INFORMATION PROVIDED start

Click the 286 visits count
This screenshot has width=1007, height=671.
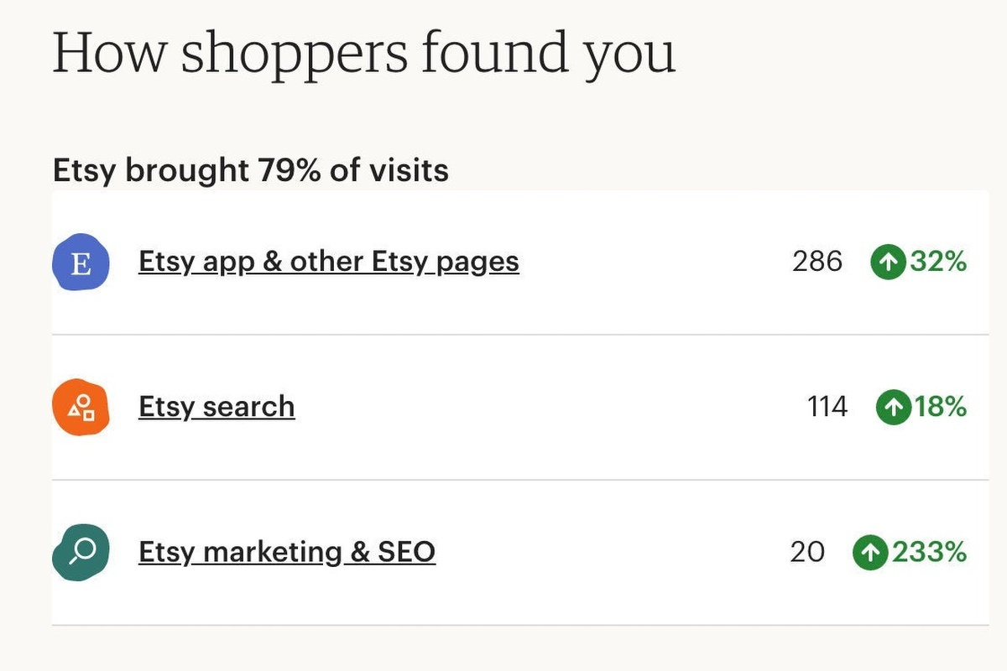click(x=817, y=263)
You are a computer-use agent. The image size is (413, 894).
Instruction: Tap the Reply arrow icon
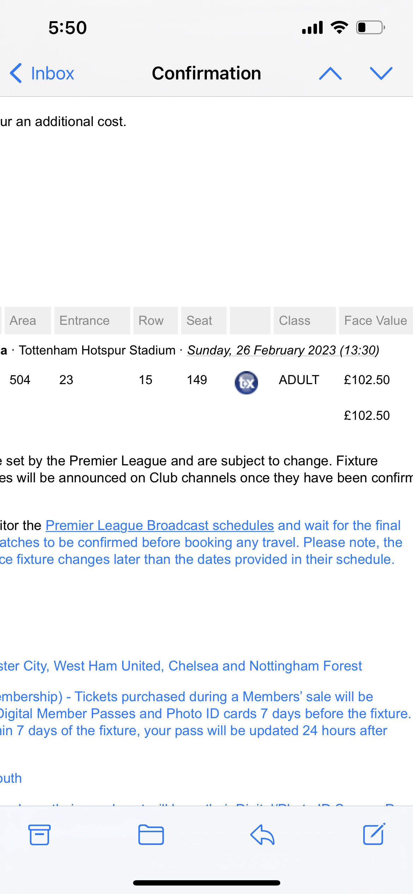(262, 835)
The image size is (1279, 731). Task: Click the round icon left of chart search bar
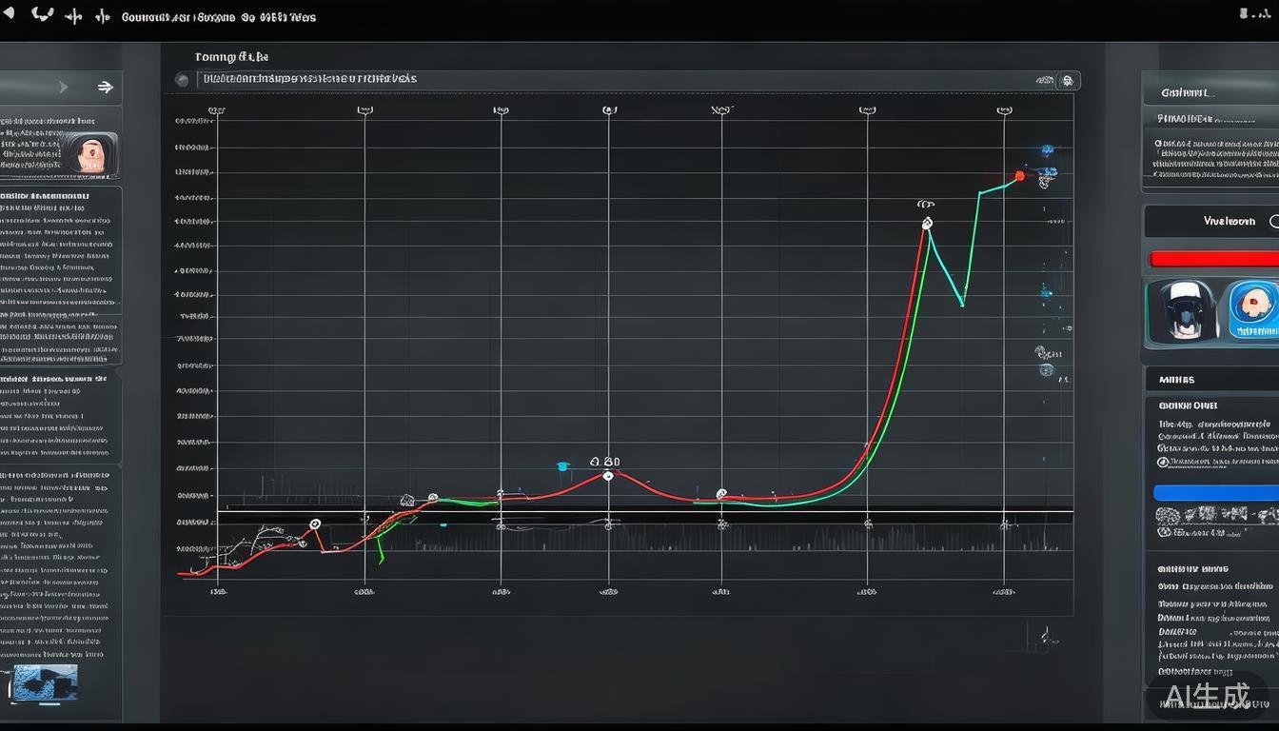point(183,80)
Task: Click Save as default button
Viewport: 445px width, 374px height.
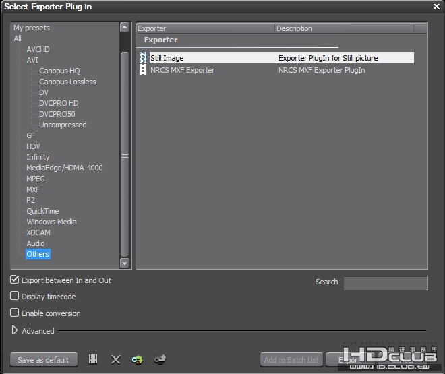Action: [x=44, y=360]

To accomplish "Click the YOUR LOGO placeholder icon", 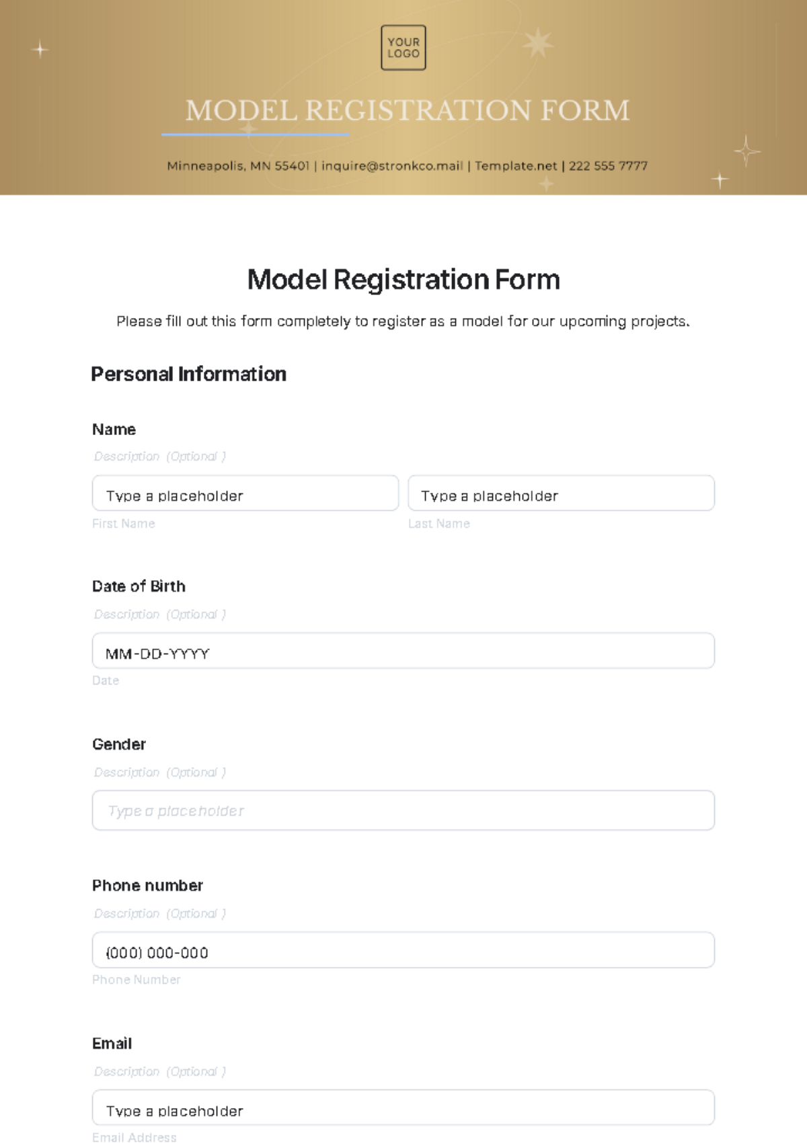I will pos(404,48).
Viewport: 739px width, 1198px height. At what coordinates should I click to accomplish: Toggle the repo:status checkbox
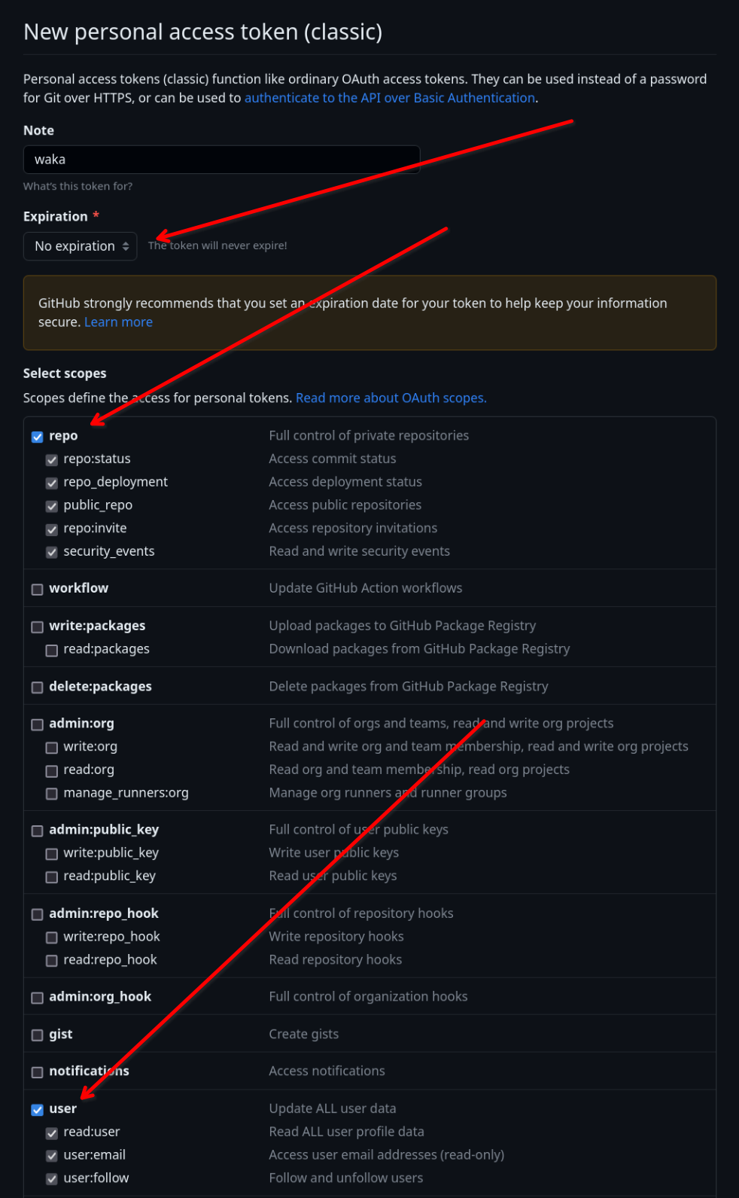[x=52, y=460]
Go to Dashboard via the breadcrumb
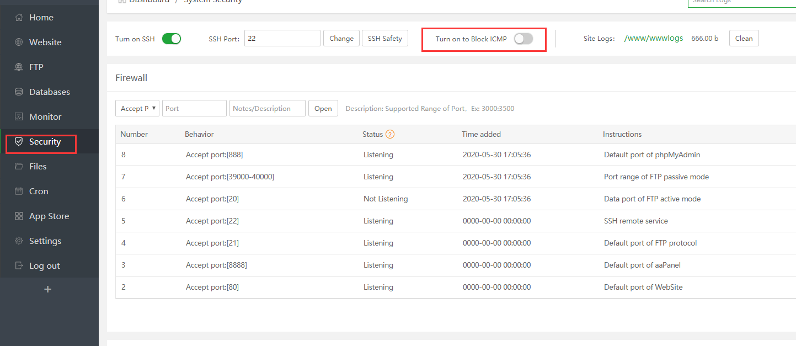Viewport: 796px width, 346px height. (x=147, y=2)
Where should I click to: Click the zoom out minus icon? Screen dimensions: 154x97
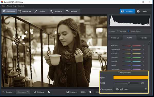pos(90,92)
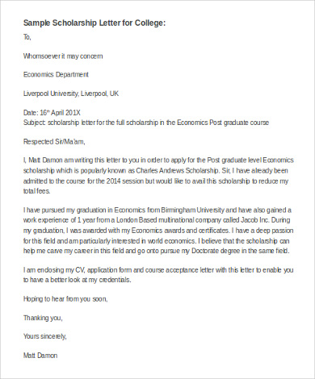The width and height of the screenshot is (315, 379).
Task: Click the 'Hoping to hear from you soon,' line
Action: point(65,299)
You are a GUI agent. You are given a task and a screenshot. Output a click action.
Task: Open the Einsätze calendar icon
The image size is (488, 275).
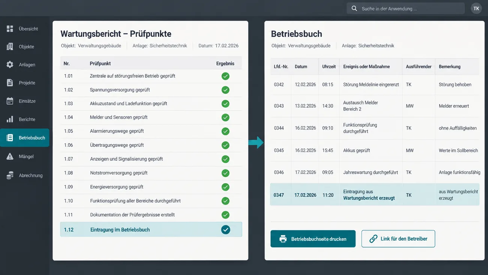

INFORMATION PROVIDED end

| SET EXERCISE |
Reproduce the lines of the records verbatim, beginning with the line that contains "Go to Dashboard via the breadcrumb" and continuing through the end of the records, with the pictures omitted.

| SOLUTION TO THIS TASK |
Go to Dashboard via the breadcrumb
Viewport: 796px width, 346px height. (x=147, y=2)
Where should I click to: Click the zoom out minus icon? Screen dimensions: 154x97
pos(90,92)
The width and height of the screenshot is (315, 379).
Task: Click the 'Hoping to hear from you soon,' line
Action: point(65,299)
You are a GUI agent. You are given a task and a screenshot. Output a click action.
Task: Open the Einsätze calendar icon
The image size is (488, 275).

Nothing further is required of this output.